«En aquel tiempo, Jesús y sus discípulos se marcharon de la montaña y atravesaron Galilea; no quería que nadie se enterase, porque iba instruyendo a sus discípulos. Les decía: “El Hijo del hombre va a ser entregado en manos de los hombres, y lo matarán; y, después de muerto, a los tres días resucitará”. Pero no entendían aquello, y les daba miedo preguntarle. Llegaron a Cafarnaún, y, una vez en casa, les preguntó: “¿De qué discutíais por el camino?”. Ellos no contestaron, pues por el camino habían discutido quién era el más importante. Jesús se sentó, llamó a los Doce y les dijo: “Quien quiera ser el primero, que sea el último de todos y el servidor de todos”. Y, acercando a un niño, lo puso en medio de ellos, lo abrazó y les dijo: “El que acoge a un niño como este en mi nombre me acoge a mí; y el que me acoge a mí no me acoge a mí, sino al que me ha enviado”». (Mc 9, 30-37)
¡Qué paradoja!, Jesucristo hablando a los suyos de su entrega definitiva, de su muerte y de su resurrección y mientras tanto ellos compitiendo entre sí. Esta escena nos retrata: así estamos de lejos de la mente de Dios, tanto como los Cielos de la tierra.
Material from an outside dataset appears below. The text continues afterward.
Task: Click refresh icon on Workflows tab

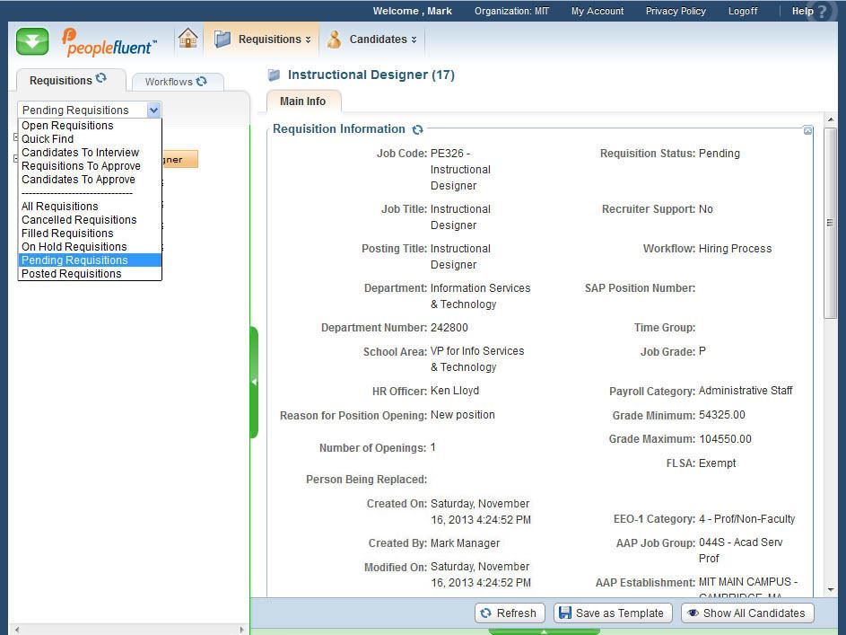Action: [x=202, y=81]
Sin embargo, Jesucristo pasa sobre ello con una enorme naturalidad, como quien conoce de antemano lo que hay en nuestro corazón. Él sabe que la comunidad cristiana no puede llegar a formarse sin que brote este pensamiento como semilla de división. ¿Por qué? Porque el hombre es así, porque sin Dios el corazón humano está herido, ha perdido su ser más profundo y buscándolo, el hombre vive en un culto permanente a su persona, en la búsqueda de la admiración o del temor de los demás.
En esa búsqueda de nuestro ser, tantas veces nuestra vida transcurre de forma soterrada en una serie de alianzas con aquellos que nos resultan de interés y en un rechazo hacia los que no nos aportan nada, los más débiles, los pequeños.
Lejos de echarles nada en cara, el Señor da la vuelta a la escena con un signo conmovedor que vale más que mil palabras. Coloca a un niño pequeño en medio y se identifica con él, (“el que acoge a un niño como este, me acoge a mí”) de manera que a partir de ahí, excluir al pequeño, al débil, es excluir al mismo Cristo.
Si la cadena se rompe precisamente por el eslabón más frágil, Cristo se coloca ahí, en el último lugar. Si el desamor entre los hermanos rompe esa cadena, Cristo se coloca entre el prójimo y tú. Esa cadena es la Iglesia y cada uno es un eslabón insustituible. Solo cuando el eslabón más pequeño está bien soldado, la cadena es irrompible. Ahora, ese último eslabón es Cristo y en Él recibe un valor muy especial.
La Iglesia no descansa en nuestros ideales sino en el mismo Cristo: “Esos son mi madre y mis hermanos, los que escuchan la Palabra de Dios y la ponen en práctica”, una familia cuyos lazos no son la carne ni la sangre, sino el Cuerpo de Cristo.